Ministers will not apologise for the treatment of South Yorkshire communities by the Government during the miners’ strike.
Cabinet Office Minister Francis Maude spoke out after Labour launched a campaign for ‘justice’ for coalfield communities, to mark the 30th anniversary of the national strike.
It was launched after the release of Cabinet papers, which revealed Margaret Thatcher’s government had a secret plan to close 75 pits at a cost of 65,000 jobs during the strike.
Mr Maude said those campaigning for reconciliation and transparency will have to wait to see any more Cabinet papers from the time of the strike when they are released under the 30-year rule.
Michael Dugher, Labour MP for Barnsley East, had demanded an apology and full disclosure of documents and communication between Thatcher’s government and the police during the 1984 strike, to address the widespread sense of injustice among former mining communities.
However, Mr Maude said the papers would be released in the normal way and no apology would be forthcoming.

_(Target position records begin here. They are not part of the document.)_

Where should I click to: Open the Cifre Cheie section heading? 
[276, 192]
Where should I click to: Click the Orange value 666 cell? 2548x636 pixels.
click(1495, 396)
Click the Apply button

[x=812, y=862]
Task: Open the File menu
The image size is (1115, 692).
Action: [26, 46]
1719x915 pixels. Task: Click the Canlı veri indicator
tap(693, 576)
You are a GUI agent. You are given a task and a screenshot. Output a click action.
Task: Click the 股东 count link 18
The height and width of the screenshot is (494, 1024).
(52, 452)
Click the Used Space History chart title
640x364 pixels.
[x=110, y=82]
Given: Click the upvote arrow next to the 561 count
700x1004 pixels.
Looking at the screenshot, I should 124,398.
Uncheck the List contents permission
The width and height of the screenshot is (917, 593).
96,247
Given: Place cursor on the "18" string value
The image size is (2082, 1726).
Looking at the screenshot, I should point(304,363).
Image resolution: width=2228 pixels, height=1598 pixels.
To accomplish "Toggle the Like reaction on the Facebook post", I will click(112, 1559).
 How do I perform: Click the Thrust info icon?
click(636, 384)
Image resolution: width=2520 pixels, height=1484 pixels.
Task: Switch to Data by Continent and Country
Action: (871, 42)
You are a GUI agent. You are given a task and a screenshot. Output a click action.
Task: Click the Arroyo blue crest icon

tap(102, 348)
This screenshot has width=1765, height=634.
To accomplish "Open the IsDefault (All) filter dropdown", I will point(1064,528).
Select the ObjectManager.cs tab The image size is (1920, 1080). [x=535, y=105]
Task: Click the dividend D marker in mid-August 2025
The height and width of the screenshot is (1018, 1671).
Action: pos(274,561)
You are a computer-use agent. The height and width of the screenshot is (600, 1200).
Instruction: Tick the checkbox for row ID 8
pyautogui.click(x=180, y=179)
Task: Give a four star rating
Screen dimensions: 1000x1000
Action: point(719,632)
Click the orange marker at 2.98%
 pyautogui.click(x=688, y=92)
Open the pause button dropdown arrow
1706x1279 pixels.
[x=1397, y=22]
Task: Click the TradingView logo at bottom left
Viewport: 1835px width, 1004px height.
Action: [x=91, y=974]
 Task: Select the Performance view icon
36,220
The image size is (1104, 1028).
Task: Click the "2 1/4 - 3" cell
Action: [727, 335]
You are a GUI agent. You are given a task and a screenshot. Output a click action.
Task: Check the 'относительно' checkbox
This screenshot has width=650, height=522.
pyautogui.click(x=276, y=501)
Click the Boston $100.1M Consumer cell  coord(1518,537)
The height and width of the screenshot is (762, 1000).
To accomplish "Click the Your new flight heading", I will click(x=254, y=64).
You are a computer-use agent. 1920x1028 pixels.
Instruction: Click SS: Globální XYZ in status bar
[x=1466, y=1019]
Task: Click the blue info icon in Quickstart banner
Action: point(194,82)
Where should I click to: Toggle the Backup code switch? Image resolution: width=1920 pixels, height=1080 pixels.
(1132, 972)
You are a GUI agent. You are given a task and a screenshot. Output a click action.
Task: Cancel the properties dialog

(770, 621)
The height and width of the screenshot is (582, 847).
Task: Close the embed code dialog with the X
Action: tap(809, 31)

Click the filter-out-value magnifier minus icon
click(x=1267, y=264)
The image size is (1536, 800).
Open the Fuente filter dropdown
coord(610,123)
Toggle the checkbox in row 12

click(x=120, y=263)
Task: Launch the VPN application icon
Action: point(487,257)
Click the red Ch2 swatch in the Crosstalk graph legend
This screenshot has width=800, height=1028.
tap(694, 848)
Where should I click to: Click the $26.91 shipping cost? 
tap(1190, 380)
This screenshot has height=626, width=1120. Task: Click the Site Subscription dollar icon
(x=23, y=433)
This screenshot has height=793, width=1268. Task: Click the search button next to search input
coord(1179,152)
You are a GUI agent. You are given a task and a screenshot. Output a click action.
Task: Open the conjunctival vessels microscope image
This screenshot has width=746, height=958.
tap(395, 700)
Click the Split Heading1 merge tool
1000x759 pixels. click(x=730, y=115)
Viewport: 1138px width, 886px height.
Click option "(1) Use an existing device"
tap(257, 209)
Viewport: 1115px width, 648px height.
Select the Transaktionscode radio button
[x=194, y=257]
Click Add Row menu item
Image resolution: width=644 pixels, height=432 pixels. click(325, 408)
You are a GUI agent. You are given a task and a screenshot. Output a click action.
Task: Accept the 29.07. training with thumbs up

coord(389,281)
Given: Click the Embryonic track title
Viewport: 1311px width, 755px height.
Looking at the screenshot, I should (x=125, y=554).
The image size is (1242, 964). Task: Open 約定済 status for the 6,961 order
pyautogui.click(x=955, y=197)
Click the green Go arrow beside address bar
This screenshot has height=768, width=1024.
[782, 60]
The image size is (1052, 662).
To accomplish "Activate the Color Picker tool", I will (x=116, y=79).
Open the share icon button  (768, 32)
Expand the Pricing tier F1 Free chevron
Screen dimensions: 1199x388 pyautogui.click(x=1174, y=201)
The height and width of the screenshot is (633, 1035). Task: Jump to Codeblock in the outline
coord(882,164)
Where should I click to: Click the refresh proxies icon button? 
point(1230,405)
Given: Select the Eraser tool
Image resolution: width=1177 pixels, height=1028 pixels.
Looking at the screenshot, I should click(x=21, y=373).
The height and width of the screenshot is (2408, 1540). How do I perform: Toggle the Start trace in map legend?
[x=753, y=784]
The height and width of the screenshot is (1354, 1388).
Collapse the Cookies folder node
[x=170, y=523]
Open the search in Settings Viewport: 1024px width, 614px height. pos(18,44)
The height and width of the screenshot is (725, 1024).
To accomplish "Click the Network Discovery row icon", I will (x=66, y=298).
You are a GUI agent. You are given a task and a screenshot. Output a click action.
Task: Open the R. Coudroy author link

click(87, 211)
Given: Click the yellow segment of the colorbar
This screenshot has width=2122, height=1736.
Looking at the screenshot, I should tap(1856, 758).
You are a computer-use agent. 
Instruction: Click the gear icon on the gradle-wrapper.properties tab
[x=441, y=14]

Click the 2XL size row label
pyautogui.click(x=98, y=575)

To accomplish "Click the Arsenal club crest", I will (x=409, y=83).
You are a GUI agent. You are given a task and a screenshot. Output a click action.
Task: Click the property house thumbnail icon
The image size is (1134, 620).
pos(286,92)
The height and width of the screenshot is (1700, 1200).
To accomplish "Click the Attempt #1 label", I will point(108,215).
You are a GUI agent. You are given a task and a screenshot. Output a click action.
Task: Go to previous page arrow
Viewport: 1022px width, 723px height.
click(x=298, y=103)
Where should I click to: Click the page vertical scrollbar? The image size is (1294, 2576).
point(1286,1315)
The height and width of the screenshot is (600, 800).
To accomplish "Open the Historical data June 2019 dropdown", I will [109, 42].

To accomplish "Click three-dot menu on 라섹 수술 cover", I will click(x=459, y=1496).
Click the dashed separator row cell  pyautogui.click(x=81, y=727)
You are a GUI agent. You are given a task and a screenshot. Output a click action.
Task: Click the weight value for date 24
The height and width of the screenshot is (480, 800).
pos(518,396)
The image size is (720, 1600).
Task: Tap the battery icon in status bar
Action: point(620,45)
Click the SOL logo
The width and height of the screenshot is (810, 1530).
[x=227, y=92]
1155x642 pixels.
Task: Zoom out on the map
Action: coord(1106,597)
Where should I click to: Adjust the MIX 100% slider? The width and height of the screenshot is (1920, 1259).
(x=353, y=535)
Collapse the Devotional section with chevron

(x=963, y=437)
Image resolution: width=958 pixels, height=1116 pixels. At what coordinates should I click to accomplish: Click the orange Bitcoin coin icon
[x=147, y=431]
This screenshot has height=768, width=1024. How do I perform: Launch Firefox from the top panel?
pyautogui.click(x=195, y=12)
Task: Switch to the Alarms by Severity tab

During Cabinet Office questions in the Commons, he said: “The documents will be released in the usual way under the law passed under the last government.
“I was representing a coal mining constituency during the miners’ strike.
“I saw first hand the violence, the intimidation, the divided communities, in a dispute that took place without a proper national ballot being held.
“So you asked for an apology – no.”
Prime Minister David Cameron said Arthur Scargill, the former leader of the National Union of Mineworkers, should apologise for the way he led the union.
He said: “We have a system for releasing paperwork from 10, 20, 30 years ago and we should stick to that.
“But I have to say, I think if anyone needs to make an apology for their role in the strike it should be Mr Scargill for the appalling way he led that union.”